Hervé Poussineau is doing a great job on improving PReP emulation in qemu. The initial patch series is getting merged into upstream master, but there is more in Hervé's git tree: http://repo.or.cz/qemu/hpoussin.git/shortlog/refs/heads/40p. I've built an OpenFirmware binary with SCSI support for it, and once Hervé improves S3 Trio emulation there will be a build with S3 support too.

Btw, the S3 Trio support in the Herve's branch is already pretty cool. Here are some screen shots of the boot process with the proprietary IBM firmware (it's really just the firmware, not an OS):

40p screen right after the reset

Other than IBM PC, an IBM PReP machine starts in a graphic mode with some animation, showing the initialization process.

Initializing devices

More devices...

All devices are found

Now the firmware tries to boot an OS or a System Management Services (SMS) disk:

F4 was pressed

Now there is a hidden but a well known feature. Instead of inserting a floppy, blindly type "eatabug", no quotes. For a tech person it may sound like "Enhanced ATA Bug", but I guess the pronunciation is "eat a bug". And this will open a resident monitor, which looks quite powerful (I still think OFW is more powerful though ;-).

Resident monitor help
 That's all about the 40p emulation for today.

/Stay tuned

Saturday, January 21, 2017

sun4v emulation is in qemu master

sun4v emulation patches were merged into QEMU master on January, the 19th. Directly from my git tree. So now I'm a real co-maintaier. ;-)

Saturday, November 5, 2016

sun4v emulation update

Just pushed v1. No new features, just clean ups. As a part of the cleaning up process, improved memory flushes, so the v1 should be a bit faster than v0. The new version available here:

https://github.com/artyom-tarasenko/qemu/tree/sun4v-v1

Another visible change is that the machine name is now spelt lowercase for the consistency with the other SPARC machines emulated by QEMU.

The new launch line:

sparc64-softmmu/qemu-system-sparc64 -M niagara -L /path/to/S10image/ -nographic -m 256 -drive if=pflash,readonly=on,file=/path/to/S10image/disk.s10hw2

Saturday, October 1, 2016

QEMU sun4v/Niagara target went public

I’m publishing my work on the sun4v emulation on the GitHub site:

https://github.com/artyom-tarasenko/qemu/tree/sun4v-v0

Yes, I hope it’ll make it into the upstream soon, but those who like to boot Solaris 10/SPARC under QEMU can do it straight away.
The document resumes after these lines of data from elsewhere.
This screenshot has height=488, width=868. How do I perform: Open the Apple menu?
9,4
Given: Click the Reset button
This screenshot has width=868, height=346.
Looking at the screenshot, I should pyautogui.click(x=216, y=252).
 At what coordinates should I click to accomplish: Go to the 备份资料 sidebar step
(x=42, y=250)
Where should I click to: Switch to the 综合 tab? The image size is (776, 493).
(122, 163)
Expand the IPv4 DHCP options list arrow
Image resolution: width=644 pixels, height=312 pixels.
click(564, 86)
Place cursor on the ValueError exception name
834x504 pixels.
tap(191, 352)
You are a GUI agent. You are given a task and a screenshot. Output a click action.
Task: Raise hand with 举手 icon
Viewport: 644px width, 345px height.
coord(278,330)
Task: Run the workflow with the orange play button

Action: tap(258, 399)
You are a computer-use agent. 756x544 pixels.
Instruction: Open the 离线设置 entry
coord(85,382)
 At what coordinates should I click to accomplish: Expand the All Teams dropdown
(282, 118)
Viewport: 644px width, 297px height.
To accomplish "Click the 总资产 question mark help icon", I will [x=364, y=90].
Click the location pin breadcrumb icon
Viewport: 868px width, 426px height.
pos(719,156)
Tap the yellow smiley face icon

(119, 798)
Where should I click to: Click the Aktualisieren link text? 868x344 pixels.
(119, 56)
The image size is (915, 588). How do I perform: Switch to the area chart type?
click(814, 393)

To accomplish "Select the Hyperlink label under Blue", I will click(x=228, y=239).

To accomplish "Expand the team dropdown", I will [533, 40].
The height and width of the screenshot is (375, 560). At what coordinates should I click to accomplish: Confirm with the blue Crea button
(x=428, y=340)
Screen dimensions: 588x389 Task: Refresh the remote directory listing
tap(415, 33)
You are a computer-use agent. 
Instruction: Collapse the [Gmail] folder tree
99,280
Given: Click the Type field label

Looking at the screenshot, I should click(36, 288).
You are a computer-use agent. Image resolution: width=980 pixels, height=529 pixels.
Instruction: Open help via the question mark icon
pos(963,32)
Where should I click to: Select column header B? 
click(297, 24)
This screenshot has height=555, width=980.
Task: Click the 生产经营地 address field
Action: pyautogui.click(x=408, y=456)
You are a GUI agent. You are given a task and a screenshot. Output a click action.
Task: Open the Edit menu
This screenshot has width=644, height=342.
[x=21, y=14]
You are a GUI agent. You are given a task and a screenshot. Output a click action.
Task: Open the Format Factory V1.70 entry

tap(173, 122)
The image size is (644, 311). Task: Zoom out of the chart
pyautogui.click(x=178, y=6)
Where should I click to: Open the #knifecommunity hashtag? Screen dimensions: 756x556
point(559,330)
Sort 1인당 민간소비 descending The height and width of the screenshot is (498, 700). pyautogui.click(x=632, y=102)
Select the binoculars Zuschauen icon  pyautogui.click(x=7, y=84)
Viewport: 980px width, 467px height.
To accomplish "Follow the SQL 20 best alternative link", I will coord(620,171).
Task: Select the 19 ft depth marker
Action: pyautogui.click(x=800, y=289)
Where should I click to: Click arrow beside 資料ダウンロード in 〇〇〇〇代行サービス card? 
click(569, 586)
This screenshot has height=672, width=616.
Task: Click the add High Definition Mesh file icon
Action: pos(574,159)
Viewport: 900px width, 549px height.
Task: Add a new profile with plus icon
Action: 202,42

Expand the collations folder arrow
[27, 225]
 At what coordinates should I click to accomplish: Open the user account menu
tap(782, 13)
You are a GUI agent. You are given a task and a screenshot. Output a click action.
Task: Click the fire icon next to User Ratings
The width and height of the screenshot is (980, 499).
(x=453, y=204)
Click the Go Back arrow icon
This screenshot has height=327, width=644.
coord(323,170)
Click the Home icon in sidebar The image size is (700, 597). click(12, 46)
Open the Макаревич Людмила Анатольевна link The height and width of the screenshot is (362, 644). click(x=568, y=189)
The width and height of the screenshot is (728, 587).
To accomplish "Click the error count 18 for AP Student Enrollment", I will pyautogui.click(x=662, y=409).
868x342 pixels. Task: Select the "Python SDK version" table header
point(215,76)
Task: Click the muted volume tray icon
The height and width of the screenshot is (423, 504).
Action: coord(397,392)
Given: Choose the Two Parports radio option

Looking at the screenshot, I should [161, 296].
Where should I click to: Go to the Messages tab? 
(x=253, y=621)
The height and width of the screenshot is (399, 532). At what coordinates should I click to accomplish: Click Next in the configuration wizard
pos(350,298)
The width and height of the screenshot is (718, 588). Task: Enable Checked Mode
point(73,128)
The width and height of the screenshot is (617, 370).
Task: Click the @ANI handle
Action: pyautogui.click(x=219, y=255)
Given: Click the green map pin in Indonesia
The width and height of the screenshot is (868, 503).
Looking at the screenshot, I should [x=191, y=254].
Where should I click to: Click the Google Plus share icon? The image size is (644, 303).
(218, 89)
It uses the firmware (hypervisor, machine definition and OpenBOOT) from the OpenSPARC T1 project. So in order to use it, download

http://download.oracle.com/technetwork/systems/opensparc/OpenSPARCT1_Arch.1.5.tar.bz2

$ tar xfj OpenSPARCT1_Arch.1.5.tar.bz2 ./S10image
$ cd path/to/qemu-sun4v

$ sparc64-softmmu/qemu-system-sparc64 -M Niagara -L /path/to/S10image/ -nographic -m 256 -drive if=pflash,readonly=on,file=/path/to/S10image/disk.s10hw2

Sun Fire T2000, No Keyboard
Copyright 2005 Sun Microsystems, Inc.  All rights reserved.
OpenBoot 4.20.0, 256 MB memory available, Serial #1122867.
[mo23723 obp4.20.0 #0]
Ethernet address 0:80:3:de:ad:3, Host ID: 80112233.


ok boot –v
<…>
login: root

Enjoy!
In case you wonder why the path to drive image is not hard coded like all the paths to firmware components: it’s possible to specify a non-Solaris image, like HelenOS or NetBSD/sun4v (once it gets released).

Feel free to report me if you have more working OSes. :-)

 2016.11.04 Update: while the v0 version uses the name "Niagara", v1 and all subrequent ones will be using the lowercase name "niagara".

Saturday, August 6, 2016

Solaris 10 and year 2038 problem

Now I got a moment of a spare time to write why the Solaris 10 boot was failing under the new sun4v (sparc64) emulation target for QEMU.

It turned out that the now solved SMF issues I mentioned before were caused by a single character typo.

Stepping through the SQLite code I’ve noticed that there are two schemes: one persistent, which to my surprise has been opened with no problems, and a temporary one which failed because it could not create a file under /etc/svc/volatile which resides in RAM.

Why? Because of a very funny reason. The old Solaris versions used to check whether Real Time Clock (sometimes they call it “rtc”, sometimes they call it tod) returned a sane value and ignored it if it's not.

Solaris 10 issues a warning, but goes on and uses the given time. Then init system call creating file on a UFS considers time after 0x7fffffff invalid, which sends SMF into busy error loop.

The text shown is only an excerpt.